BBC Weather is the department of the BBC (British Broadcasting Corporation) responsible for both the preparation and the broadcasting of weather forecasts. On 6 February 2018, BBC Weather changed supplier from the government Met Office to MeteoGroup after an open competition. The Met Office had been the provider of weather information for 94 years. The first BBC weather forecast was a shipping forecast, broadcast on the radio on behalf of the Met Office on 14 November 1922, and the first daily weather forecast was broadcast on 26 March 1923. In 1936, the BBC experimented with the world's first televised weather maps, brought into practice in 1949 after World War II. The map filled the entire screen, with an off-screen announcer reading the next day's weather. On 11 January 1954, the first in-vision weather forecast was broadcast, presented by George Cowling. In an in-vision the narrator stands in front of the map. At that point, the maps were drawn by hand in the London Weather Centre, before being couriered across London.
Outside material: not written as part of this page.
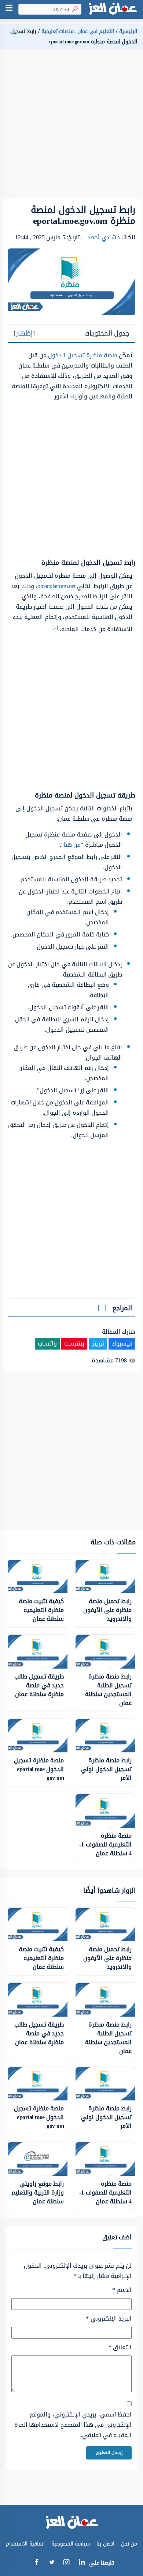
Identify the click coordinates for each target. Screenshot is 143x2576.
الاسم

The forecasts were presented by the same person who had composed them, and had relatively low accuracy. The London Weather Centre which opened in 1959 took the responsibility for the national radio weather broadcasts. Radio forecasters were chosen by a BBC audition from the forecasters at the London Weather Centre. In 1962, the installation of a fax machine and an electronic computer in the Met Office led to more accurate and quicker forecasting. Satellite photography was available from 1964, but was of a poor quality and was given on paper, with the coastline etched in felt-tip pen. This did not change until 1973 with the installation of a new computer, increasing processing power of the Weather Centre greatly, leading to forecasts twice as accurate as earlier ones. As computational capability improved, so did graphics technology. Early hand-drawn maps gave way to magnetic symbols, which in turn gave way to bluescreen (CSO) technology, each of which allowed the presenter greater control over the information displayed.